Il nostro sistema tecnico e mediatico vive una profonda carenza culturale, evidenziata ieri sera dagli atteggiamenti dei tesserati della Juventus.
Jonathan Wilson
Sarà difficile dimenticare questa due giorni di Champions League. Abbiamo vissuoa una partita “normale” (Bayern-Siviglia), contrapposta a tre match con risvolti epico-drammatici degni della miglior letteratura e del miglior cinema,. Oppure, più semplicemente, abbiamo vissuto momenti più intensi di ciò che è la vita. Il focus ovviamente non può non essere Real-Juve, per il quale possono co-esistere più livelli di lettura.
Quello “alto” è rappresentato da un giornalista e scrittore di calcio del calibro di Jonathan Wilson, penna di punta del “Guardian”. L’esperto britannico, nella mattinata post-impresa della Roma, a poche ore dunque dalla sfida del Santiago Bernabeu, ha sottolineato prima i meriti di Di Francesco. Poi ha fatto una riflessione di carattere più generale: le grandi squadre, abituate a comodi raccolti domestici contro una massa informe di avversari modesti o proprio scarsi («In which their financial might makes them untouchable…»), non sanno più difendere in ambito Europeo contro squadre di livello con un piano gara adeguato.

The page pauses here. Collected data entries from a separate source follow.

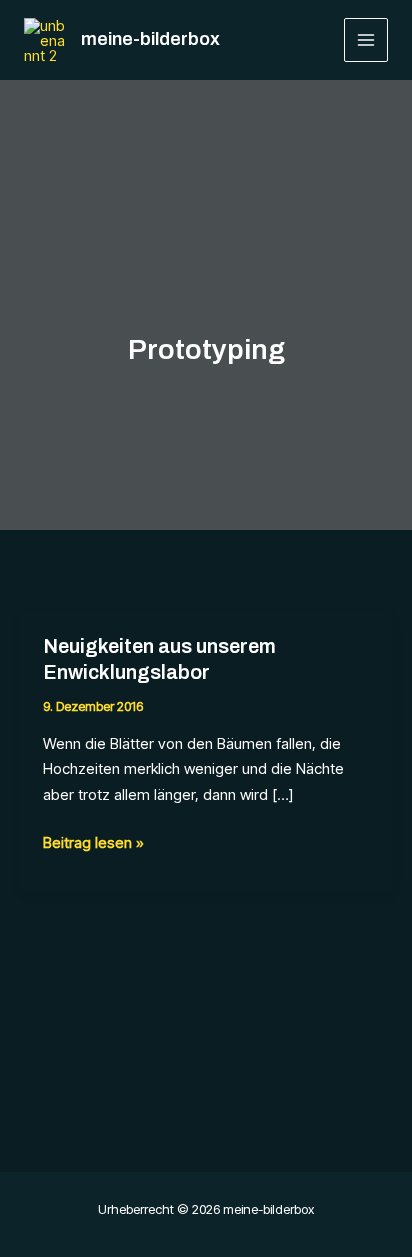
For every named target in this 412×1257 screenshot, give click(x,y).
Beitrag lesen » (93, 844)
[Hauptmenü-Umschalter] (366, 40)
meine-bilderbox (150, 39)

Anche in partite teoricamente di altissimo livello, laddove l’equilibrio dovrebbe regnare sovrano, come i match a eliminazione diretta della C. League, goleade, imbarcate e remuntade, prima rarissime, sono oggi diventate fenomeno frequente.
L’Italia
Il livello di lettura “basso” è quello fornito, senza alcun contraddittorio nel salottino Mediaset, dai massimi esponenti del mondo bianconero a fine partita. C’è stata la parziale eccezione di Max Allegri, apparso amareggiato ma con toni assolutamente lievi, rispetto alle affermazioni grevi e gravi di Agnelli e Buffon.
Fortunatamente, anche all’interno del mondo bianconero in senso lato c’è chi mantiene la lucidità («Gigi sull’arbitro? Fatico a comprenderlo. L’andata non c’entra, perché fare tanto riferimento ad un’altra partita? Nel calcio si analizza il momento»: parole di Alex Del Piero), ma ci sono quattro elementi di gravità inaudita da sottolineare:
- Agnelli, La sua presenza mediatica a fine partita in Italia è evento raro, ieri si è scaglia controto la “vanità” di Collina (mai nominato per nome), spalleggiato da Graziano Cesari, storicamente avverso all’ex collega (invidia?). Agnelli che vaneggia di Var da applicare da subito in tutta Europa, ignaro forse del dibattito in corso e delle difficoltà tecniche necessarie per implementare la nuova tecnologia da Andorra a Kiev.
- Buffon, che teorizza l’arbitraggio a geometria variabil. E che definisce l’arbitro “immondizia”, invitandolo a mangiare le patatine (quelle che il portiere sponsorizza?) in tribuna con la famiglia. Sarà sempre uno dei più grandi portieri di tutti i tempi. Ma con questo comportamento lo rende non adatto a ricoprire quelle cariche in seno alla Federazione di cui si parla.
- Chiellini. Che in campo fa un gesto, quello dei soldi, costato ad altri molto caramente.
- Il salotto Mediaset è divenuto quella che lo studioso Walter Quattrociocchi chiama echo chamber. Ovvero uno spazio al cui interno idee e opinioni, sia vere che false, si confermano a vicenda con un meccanismo di rinforzo in cui non vi è spazio di intervento per qualsivoglia parola contraria.